_Instructions for the task_
Output the opening lines of the records exactly. End with the line that contains "11 (1078, 1711)".
/---
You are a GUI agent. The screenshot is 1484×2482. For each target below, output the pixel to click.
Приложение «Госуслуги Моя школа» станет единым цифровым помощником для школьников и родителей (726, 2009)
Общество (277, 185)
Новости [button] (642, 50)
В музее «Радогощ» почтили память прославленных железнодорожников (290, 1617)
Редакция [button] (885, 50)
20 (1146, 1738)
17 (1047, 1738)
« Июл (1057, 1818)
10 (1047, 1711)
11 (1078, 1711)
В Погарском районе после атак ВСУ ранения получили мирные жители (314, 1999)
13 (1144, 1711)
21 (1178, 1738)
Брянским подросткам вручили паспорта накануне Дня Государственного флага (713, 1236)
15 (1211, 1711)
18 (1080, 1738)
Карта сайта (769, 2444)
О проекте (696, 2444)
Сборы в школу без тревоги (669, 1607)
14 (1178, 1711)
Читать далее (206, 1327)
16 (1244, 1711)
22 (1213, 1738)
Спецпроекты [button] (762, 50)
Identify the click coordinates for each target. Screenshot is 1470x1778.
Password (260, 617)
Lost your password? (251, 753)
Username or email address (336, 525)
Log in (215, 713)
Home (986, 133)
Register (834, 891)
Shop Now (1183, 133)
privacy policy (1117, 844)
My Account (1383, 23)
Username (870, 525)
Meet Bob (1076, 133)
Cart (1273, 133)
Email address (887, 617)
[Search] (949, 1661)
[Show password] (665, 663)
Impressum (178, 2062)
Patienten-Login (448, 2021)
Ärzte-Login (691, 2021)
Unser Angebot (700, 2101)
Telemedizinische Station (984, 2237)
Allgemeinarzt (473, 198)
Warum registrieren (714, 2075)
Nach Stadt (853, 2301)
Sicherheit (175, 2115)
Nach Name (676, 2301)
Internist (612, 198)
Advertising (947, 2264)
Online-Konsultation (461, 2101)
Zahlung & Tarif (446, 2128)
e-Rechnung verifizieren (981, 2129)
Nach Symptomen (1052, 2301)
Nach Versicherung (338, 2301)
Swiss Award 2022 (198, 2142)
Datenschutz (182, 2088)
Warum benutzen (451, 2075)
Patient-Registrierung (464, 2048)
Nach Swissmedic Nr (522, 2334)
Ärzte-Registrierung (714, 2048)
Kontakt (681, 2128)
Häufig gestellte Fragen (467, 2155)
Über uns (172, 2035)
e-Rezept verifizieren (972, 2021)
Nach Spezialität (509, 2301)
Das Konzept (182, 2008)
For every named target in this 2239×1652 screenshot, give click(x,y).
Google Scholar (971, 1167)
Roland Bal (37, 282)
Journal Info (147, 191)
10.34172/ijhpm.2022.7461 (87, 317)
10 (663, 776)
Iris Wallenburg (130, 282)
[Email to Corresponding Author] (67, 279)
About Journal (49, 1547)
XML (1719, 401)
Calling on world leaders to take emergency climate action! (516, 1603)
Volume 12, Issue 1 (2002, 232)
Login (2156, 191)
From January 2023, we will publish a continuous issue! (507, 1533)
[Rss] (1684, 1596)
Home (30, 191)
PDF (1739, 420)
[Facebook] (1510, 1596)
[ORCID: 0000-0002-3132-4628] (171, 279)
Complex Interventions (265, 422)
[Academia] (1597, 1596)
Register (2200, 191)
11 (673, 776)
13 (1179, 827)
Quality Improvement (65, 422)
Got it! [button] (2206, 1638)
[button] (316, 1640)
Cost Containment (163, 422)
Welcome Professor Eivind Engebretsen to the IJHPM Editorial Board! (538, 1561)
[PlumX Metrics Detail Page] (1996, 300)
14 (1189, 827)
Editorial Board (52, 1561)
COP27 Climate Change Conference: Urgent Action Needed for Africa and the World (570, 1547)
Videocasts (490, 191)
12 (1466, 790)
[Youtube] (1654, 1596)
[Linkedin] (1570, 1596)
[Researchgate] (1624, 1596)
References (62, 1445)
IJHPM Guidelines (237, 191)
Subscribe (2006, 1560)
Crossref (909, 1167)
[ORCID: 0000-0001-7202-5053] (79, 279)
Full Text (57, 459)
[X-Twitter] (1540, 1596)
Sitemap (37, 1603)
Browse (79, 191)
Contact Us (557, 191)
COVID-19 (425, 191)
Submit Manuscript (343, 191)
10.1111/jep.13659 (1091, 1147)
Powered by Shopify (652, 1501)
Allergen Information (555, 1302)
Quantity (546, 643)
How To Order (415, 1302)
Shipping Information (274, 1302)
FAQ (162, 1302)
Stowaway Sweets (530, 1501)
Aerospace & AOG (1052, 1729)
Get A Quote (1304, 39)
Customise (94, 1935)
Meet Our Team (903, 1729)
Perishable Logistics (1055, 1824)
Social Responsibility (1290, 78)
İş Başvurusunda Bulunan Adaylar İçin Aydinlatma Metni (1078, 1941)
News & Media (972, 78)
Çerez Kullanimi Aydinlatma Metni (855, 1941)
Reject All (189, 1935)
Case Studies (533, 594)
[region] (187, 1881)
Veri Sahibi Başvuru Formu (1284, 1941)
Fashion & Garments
\---
_Reply_
You are a GUI agent. The screenshot is 1484×2482. For each target below, output the pixel to click.
Приложение «Госуслуги Моя школа» станет единым цифровым помощником для школьников и родителей (726, 2009)
Общество (277, 185)
Новости [button] (642, 50)
В музее «Радогощ» почтили память прославленных железнодорожников (290, 1617)
Редакция [button] (885, 50)
20 (1146, 1738)
17 (1047, 1738)
« Июл (1057, 1818)
10 (1047, 1711)
11 (1078, 1711)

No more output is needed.